Synthetic aperture radar (SAR) is a tomographic sensor that measures 2D slices of the 3D spatial Fourier transform of the scene. In many operational scenarios, the measured set of 2D slices does not fill the 3D space in the Fourier domain, resulting in significant artifacts in the reconstructed imagery. Traditionally, simple priors, such as sparsity in the image domain, are used to regularize the inverse problem. In this paper, we review our recent work that achieves state-of-the-art results in 3D SAR imaging employing neural structures to model the surface scattering that dominates SAR returns. These neural structures encode the surface of the objects in the form of a signed distance function learned from the sparse scattering data. Since estimating a smooth surface from a sparse and noisy point cloud is an ill-posed problem, we regularize the surface estimation by sampling points from the implicit surface representation during the training step. We demonstrate the model's ability to represent target scattering using measured and simulated data from single vehicles and a larger scene with a large number of vehicles. We conclude with future research directions calling for methods to learn complex-valued neural representations to enable synthesizing new collections from the volumetric neural implicit representation.

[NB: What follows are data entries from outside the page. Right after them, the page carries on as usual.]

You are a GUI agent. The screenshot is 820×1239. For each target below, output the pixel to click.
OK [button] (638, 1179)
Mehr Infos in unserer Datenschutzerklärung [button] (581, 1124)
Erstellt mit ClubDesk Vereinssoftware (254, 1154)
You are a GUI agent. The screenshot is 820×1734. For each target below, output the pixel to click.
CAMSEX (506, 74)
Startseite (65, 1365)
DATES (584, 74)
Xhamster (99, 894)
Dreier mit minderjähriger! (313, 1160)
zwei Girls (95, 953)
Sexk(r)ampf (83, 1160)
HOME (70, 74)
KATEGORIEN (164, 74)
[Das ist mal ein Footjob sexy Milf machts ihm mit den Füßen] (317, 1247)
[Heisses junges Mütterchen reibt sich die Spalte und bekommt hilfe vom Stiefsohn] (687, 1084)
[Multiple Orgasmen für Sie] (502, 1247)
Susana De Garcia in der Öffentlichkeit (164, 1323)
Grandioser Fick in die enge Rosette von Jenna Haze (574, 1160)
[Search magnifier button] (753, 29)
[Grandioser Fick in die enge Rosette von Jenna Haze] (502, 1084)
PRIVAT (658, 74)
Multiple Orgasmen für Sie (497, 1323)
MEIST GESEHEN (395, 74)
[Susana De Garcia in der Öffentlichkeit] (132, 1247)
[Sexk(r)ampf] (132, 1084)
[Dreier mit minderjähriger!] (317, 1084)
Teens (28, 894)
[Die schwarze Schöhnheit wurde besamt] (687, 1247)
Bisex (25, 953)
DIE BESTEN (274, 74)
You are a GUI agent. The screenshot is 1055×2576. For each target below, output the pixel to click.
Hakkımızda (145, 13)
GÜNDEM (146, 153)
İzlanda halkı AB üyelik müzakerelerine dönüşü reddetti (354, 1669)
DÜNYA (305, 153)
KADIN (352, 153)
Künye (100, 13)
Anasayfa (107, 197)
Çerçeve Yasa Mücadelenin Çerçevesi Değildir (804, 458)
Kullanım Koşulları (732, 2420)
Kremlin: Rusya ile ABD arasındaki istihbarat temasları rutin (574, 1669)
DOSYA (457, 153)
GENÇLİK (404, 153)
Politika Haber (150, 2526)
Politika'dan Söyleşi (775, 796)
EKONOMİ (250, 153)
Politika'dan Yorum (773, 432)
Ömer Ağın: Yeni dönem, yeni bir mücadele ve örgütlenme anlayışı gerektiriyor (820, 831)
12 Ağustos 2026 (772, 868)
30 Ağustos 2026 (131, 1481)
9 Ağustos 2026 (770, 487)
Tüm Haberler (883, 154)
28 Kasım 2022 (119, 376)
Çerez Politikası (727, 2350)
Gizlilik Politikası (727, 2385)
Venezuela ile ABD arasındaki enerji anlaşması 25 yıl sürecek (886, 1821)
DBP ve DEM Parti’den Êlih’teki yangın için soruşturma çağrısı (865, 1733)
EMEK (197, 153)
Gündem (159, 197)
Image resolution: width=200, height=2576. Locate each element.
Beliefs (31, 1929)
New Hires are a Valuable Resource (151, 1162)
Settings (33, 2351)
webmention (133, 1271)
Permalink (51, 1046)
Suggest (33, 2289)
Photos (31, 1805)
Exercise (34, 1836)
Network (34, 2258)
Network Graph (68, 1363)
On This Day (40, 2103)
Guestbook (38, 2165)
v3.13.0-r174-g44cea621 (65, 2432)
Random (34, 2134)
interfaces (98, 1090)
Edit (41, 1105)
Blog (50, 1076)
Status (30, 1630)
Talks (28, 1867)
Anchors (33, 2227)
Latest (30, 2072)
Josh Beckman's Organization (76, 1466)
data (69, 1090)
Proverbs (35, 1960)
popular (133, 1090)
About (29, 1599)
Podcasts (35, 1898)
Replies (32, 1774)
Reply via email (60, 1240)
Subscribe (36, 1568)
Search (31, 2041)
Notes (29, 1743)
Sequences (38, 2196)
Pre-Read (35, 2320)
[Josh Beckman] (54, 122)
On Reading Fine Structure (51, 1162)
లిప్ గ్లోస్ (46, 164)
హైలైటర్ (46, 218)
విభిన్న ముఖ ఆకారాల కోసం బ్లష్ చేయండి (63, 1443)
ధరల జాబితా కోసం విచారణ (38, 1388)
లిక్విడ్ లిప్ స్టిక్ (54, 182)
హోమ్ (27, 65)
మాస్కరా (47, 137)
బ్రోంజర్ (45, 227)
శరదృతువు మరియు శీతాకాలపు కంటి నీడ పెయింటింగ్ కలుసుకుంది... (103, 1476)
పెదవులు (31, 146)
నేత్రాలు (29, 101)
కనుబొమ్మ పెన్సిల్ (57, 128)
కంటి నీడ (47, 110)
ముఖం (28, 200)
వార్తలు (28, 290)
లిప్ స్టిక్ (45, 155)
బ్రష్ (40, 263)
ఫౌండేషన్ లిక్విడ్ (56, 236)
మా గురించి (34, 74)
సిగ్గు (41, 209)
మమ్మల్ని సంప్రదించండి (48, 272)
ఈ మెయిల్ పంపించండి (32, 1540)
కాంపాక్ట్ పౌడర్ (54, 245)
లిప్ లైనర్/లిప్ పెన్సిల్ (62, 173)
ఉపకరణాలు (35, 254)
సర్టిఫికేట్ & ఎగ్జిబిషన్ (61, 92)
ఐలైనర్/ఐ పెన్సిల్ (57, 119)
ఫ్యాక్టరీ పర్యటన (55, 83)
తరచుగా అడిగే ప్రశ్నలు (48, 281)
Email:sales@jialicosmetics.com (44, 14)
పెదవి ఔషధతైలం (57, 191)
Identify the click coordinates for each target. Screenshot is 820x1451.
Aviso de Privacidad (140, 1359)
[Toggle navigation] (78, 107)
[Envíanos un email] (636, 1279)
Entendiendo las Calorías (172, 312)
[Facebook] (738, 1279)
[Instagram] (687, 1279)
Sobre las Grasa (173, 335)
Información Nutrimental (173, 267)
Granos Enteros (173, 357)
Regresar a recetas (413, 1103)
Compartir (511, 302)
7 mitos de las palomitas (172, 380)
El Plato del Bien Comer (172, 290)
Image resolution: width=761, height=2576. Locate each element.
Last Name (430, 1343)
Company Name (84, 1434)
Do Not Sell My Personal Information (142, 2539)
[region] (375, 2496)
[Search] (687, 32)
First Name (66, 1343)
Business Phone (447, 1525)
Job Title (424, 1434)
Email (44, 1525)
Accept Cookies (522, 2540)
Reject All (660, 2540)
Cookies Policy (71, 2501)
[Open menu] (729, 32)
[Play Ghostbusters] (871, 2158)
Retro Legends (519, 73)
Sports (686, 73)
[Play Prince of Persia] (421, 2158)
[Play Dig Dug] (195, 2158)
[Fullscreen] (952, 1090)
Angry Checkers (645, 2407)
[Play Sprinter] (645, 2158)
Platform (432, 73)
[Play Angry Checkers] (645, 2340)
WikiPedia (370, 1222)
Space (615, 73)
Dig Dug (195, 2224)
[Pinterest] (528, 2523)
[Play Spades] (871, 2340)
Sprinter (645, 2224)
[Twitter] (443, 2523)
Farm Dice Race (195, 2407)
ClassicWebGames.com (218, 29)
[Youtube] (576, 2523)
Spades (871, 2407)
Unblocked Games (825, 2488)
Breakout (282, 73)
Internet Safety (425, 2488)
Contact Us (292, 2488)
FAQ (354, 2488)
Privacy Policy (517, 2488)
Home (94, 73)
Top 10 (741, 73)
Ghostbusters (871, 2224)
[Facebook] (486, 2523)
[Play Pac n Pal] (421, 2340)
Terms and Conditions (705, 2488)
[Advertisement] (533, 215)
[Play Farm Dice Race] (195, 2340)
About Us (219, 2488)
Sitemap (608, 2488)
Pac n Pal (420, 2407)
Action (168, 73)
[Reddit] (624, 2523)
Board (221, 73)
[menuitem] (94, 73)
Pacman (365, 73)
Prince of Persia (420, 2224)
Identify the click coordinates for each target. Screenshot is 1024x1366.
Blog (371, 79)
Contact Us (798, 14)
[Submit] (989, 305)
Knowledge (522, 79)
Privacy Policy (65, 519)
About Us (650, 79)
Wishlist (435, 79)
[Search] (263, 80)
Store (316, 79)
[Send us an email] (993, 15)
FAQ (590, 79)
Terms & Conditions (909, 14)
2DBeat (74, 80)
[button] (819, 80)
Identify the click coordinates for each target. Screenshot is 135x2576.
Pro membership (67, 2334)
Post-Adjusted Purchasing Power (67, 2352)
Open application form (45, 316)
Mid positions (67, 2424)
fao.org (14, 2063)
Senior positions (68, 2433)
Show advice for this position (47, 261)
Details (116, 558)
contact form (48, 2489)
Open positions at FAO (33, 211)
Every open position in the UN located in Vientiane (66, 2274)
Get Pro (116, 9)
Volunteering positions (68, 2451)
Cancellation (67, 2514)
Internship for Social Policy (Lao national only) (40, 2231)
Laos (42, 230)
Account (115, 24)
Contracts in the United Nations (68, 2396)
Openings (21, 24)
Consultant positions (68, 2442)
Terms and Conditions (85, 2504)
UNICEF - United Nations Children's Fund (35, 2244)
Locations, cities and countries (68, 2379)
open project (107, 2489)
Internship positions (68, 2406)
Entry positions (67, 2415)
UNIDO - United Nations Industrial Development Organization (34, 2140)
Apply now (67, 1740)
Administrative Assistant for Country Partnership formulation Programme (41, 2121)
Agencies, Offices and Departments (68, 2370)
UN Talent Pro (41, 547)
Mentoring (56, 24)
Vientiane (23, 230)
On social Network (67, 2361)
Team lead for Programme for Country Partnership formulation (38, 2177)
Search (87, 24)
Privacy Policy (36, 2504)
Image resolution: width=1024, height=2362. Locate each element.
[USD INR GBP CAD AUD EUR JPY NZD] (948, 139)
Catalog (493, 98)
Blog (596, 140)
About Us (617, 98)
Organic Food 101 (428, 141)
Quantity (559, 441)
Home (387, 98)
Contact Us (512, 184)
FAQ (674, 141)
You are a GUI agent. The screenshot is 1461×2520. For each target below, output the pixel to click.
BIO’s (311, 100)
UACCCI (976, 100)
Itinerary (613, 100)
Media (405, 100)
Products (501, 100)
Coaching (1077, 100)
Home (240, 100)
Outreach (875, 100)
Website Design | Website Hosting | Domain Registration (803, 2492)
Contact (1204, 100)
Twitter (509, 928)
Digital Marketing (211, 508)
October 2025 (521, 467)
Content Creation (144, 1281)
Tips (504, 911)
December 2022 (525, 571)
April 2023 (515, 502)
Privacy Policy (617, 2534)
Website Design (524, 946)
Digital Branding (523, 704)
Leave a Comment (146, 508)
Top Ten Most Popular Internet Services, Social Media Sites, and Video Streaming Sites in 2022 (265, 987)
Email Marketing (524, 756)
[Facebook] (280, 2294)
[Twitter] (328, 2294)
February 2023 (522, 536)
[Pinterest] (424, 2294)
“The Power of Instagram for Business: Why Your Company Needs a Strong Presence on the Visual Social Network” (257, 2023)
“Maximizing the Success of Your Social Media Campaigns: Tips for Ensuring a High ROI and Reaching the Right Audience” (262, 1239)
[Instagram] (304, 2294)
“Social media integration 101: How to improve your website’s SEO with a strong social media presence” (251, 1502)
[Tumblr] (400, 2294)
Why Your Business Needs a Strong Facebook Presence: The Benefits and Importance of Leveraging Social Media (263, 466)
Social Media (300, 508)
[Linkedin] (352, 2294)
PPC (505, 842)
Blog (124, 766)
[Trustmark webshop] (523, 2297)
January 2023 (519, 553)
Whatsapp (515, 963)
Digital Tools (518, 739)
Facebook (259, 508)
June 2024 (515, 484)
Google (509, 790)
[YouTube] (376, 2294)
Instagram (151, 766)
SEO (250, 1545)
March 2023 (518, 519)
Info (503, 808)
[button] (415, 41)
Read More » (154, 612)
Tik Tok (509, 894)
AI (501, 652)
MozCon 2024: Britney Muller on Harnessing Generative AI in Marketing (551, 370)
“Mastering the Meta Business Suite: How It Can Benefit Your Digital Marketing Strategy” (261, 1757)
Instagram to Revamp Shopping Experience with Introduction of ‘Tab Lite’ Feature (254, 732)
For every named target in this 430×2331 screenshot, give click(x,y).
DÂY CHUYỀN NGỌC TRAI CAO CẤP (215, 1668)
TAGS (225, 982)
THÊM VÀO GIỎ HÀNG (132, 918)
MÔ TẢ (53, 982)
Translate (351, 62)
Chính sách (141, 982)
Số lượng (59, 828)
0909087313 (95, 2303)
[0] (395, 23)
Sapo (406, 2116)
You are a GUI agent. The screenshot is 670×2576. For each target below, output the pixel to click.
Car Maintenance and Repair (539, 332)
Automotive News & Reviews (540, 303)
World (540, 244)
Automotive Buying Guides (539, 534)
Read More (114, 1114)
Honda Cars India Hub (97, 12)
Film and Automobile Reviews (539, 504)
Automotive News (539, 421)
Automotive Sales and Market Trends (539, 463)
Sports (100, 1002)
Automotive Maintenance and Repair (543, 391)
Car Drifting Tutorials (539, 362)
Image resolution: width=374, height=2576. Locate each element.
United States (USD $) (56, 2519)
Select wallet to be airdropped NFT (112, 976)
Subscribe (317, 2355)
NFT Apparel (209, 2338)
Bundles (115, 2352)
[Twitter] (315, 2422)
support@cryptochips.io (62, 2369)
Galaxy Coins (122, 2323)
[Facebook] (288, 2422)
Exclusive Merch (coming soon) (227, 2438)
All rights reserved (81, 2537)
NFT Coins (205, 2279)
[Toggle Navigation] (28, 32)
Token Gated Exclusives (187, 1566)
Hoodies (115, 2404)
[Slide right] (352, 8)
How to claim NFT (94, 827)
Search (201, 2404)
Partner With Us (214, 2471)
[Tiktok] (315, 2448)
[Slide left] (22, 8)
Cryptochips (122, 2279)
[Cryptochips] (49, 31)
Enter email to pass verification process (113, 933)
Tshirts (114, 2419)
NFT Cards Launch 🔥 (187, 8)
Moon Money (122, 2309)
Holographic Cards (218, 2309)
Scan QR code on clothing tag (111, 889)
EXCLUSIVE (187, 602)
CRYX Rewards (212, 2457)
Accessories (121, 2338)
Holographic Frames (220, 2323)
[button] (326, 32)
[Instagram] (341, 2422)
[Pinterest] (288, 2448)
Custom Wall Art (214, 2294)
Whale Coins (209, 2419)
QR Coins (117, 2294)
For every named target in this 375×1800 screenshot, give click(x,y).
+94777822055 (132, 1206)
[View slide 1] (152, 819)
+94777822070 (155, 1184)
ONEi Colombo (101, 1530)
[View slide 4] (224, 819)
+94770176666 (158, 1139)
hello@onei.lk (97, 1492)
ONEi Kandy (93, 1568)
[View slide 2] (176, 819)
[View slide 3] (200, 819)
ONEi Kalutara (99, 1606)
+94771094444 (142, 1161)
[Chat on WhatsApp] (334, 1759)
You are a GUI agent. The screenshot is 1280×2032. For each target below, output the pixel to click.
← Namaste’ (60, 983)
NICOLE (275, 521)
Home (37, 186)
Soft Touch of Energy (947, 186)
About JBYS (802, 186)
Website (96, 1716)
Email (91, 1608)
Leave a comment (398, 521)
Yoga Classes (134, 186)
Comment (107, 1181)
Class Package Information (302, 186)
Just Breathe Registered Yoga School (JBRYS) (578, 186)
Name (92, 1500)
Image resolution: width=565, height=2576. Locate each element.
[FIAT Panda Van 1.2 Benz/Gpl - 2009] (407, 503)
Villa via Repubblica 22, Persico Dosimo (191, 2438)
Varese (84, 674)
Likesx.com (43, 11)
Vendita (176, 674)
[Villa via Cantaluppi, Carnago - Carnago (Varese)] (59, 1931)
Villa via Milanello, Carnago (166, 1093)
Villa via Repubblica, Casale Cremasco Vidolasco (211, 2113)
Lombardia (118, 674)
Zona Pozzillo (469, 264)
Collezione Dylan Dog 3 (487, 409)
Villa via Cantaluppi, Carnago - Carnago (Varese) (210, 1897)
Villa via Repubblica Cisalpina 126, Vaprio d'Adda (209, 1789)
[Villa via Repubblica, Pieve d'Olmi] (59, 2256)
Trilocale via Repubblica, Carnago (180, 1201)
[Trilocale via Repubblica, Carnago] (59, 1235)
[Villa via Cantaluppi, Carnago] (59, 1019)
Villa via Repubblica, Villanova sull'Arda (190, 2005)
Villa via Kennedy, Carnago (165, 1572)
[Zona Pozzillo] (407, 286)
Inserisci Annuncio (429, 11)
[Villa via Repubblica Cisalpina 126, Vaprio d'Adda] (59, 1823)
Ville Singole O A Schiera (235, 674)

翻译：合成孔径雷达（SAR）是一种层析成像传感器，能够测量场景三维空间傅里叶变换的二维切片。在许多实际应用场景中，所测量的二维切片集合无法填满傅里叶域的三维空间，导致重建图像中存在显著伪影。传统方法通常采用简单先验（如图像域稀疏性）对逆问题进行正则化。本文回顾了我们近期利用神经网络结构对主导SAR回波的表面散射进行建模的研究，该研究在三维SAR成像中取得了最先进的成果。这些神经网络结构以符号距离函数的形式编码目标表面，该函数从稀疏散射数据中学习得到。由于从稀疏且含噪声的点云中估计光滑表面是一个不适定问题，我们在训练阶段通过从隐式表面表示中采样点来实现表面估计的正则化。我们利用单辆车辆及包含大量车辆的大范围场景的实测与仿真数据，验证了该模型表征目标散射的能力。最后，我们展望了未来研究方向，呼吁发展能够学习复值神经表示的方法，以实现基于体素神经隐式表示的新数据集合成。